Exercise →
Resume the commentary on episode 18 below, picking up right after its final sentence and keeping its voice.

-- Begin Excerpted text --

So with all of this in mind, let’s look at episode 18. When Gwen emerges from Lena’s office, Alice has just finished shutting Sam down, again. Throughout most of this season, Sam has been desperate for some validation that the cases they are listening to are real, that whatever happened to him at The Magnus Institute was real, and that him pursuing this line of questioning and wanting to find answers isn’t a waste of his time. Alice has, of course, been not-so-gently nudging him away from this line of thinking for most of the season, while Gwen has been icing him out about it up until this point. Just about the only one who has given his questioning any air has been Celia who is, conveniently, not there. Even after Alice has her very own supernatural experience that is reaffirmed in the case Sam receives, she strongly pushes back on his idea that they should investigate and pursue this further. He understands why she doesn’t want to learn more, but it’s clear that he’s still frustrated at the end of the conversation.
Enter Gwen. Here, for the first time, it seems like she’s opening up about what is going on at the OIAR, and Sam is immediately hooked, even dropping his softer and sympathetic side when Alice tries to redirect with one of her classic barbs.
After being shut down time and time again, Sam is so eager for confirmation that there is more to all of this than meets the eye. And then Gwen says the B-word, and Sam loses it.

-- End Excerpted text --
-- Begin Dataset records --

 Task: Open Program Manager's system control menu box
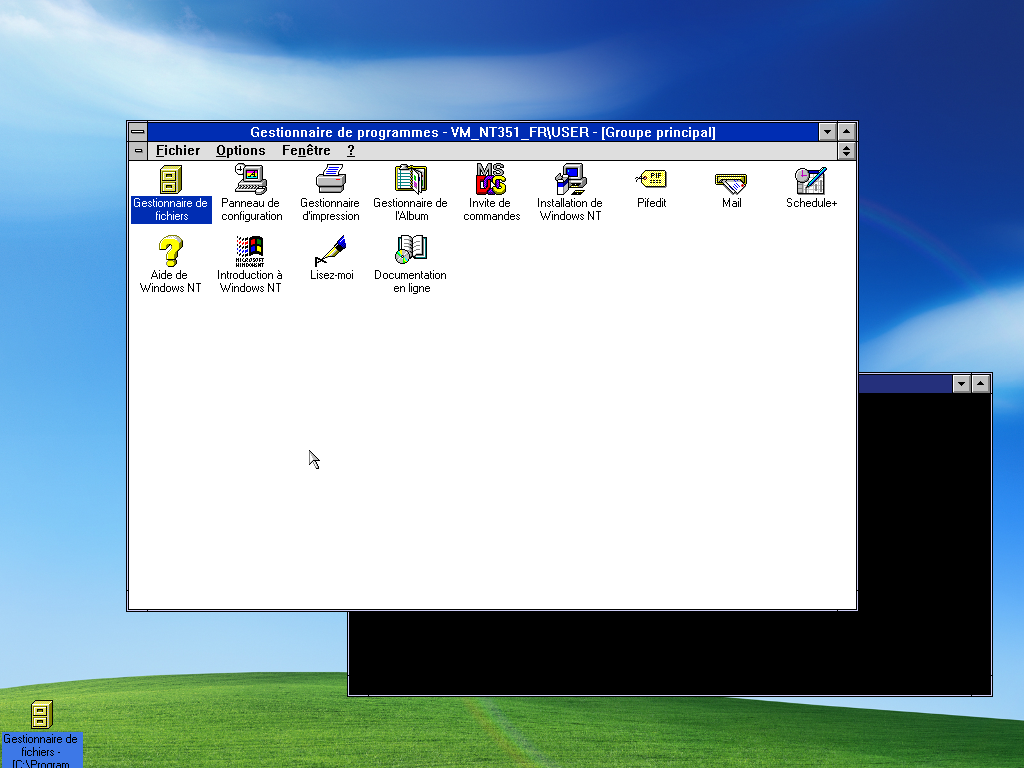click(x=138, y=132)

-- End Dataset records --
-- Begin Dataset records --

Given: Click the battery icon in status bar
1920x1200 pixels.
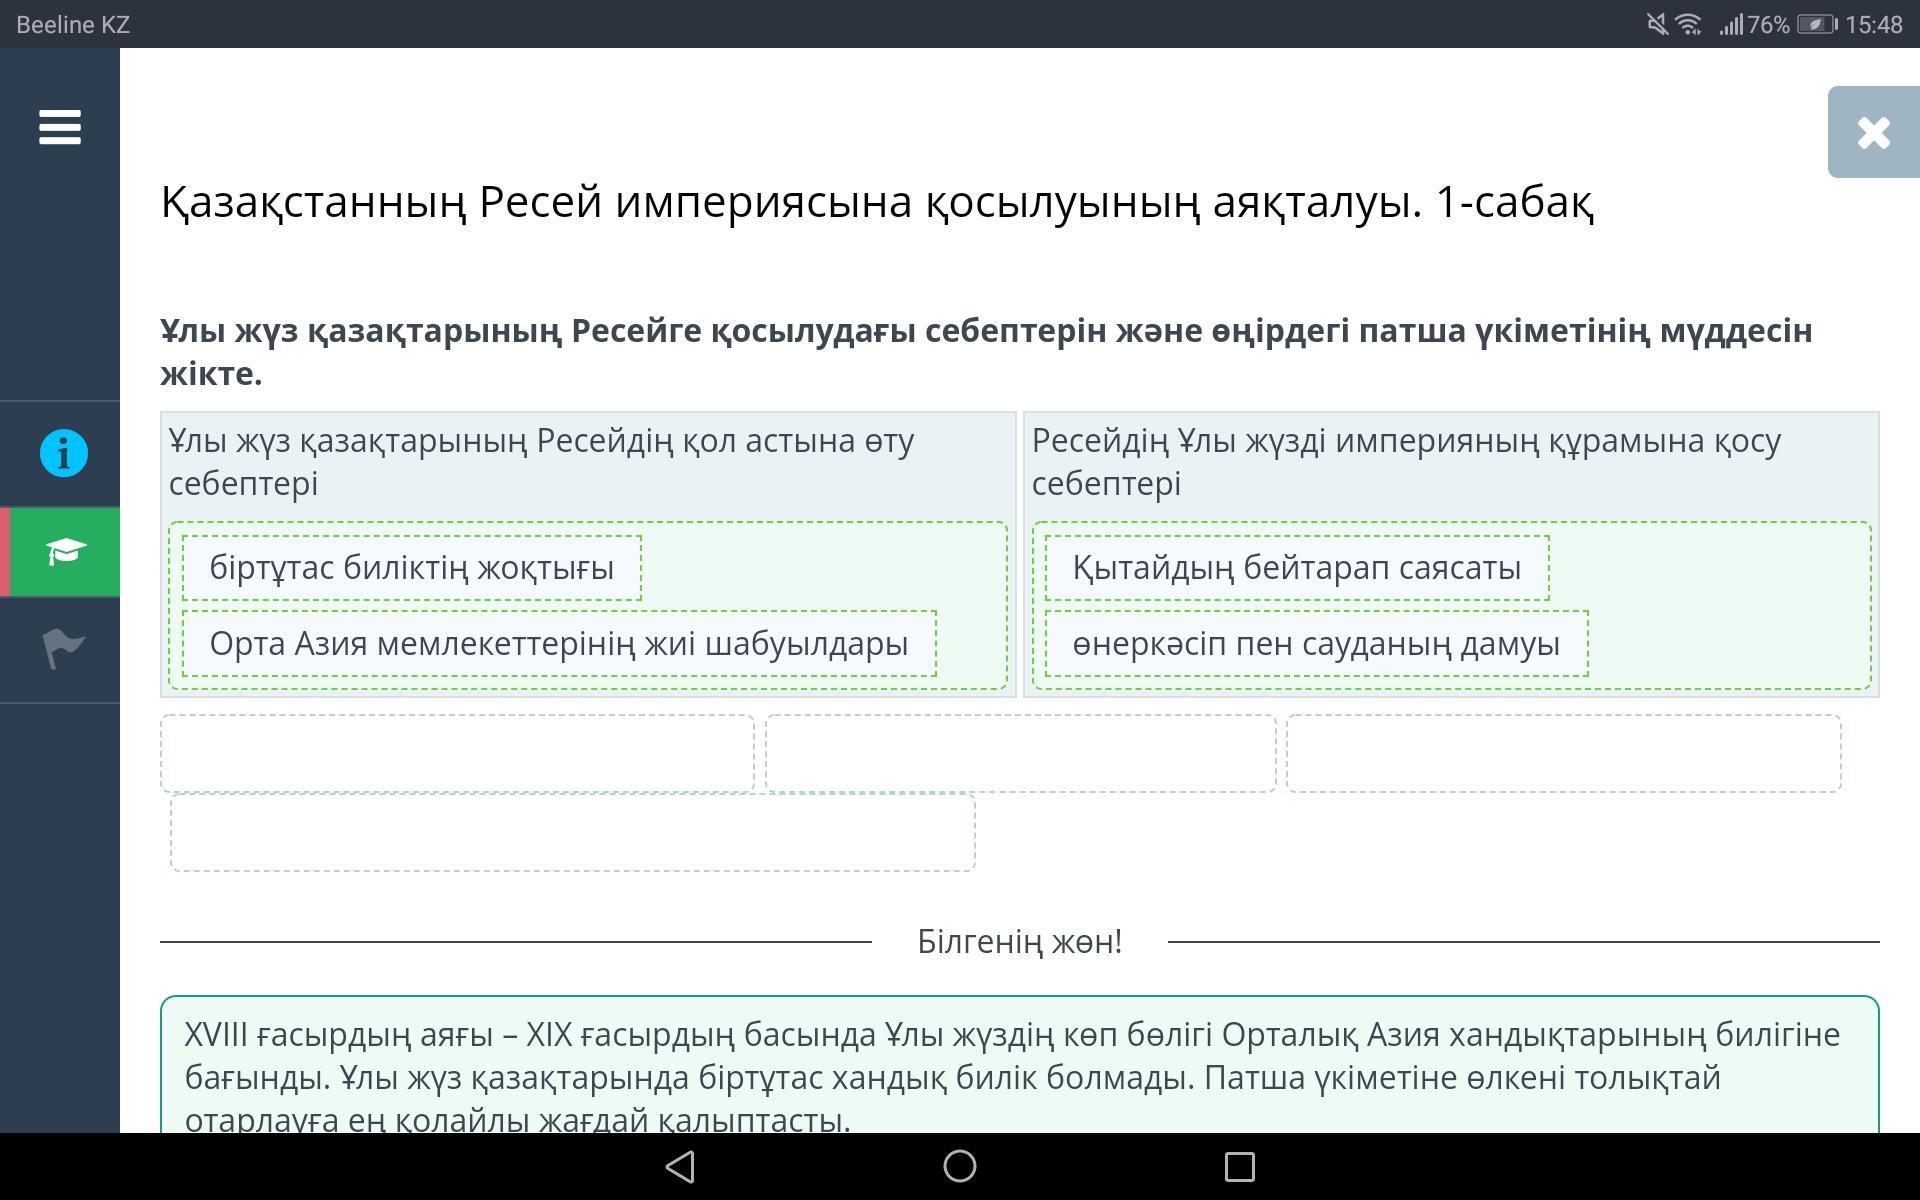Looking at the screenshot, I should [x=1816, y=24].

-- End Dataset records --

Solved exercise →
Sam is laughing here, but honestly? I think he’s angry, and his reaction is one of complete disbelief that Gwen would set him up like this just to, in his mind, take the piss out of him. He thinks that, at best, Gwen is having a breakdown and he’s once again being shut out or, at worst, Gwen is making a joke at his expense. Now, he’s used to being the butt of a joke thanks to being friends with Alice, but despite that we’ve never heard him call her an asshole the way he does Gwen. Temperamental and petty, turning around his hurt and anger over being stonewalled again and again to lash out at Gwen with his joke.
And honestly, can you blame him? (I can’t.)
Of course this wasn’t the ideal reaction. I have been waiting for Sam and Gwen to have a serious heart-to-heart about what’s going on forever, and Sam pretty much blew that chance without even realizing it. And I would be surprised if we get an apology out of him anytime soon, not only because this interaction is likely to push Gwen away from wanting to even be around Sam, but also because he’s not going to believe that Gwen wasn’t making fun of him or that Gwen isn’t having a delusional breakdown until he sees Mr. Bonzo with his own two eyes.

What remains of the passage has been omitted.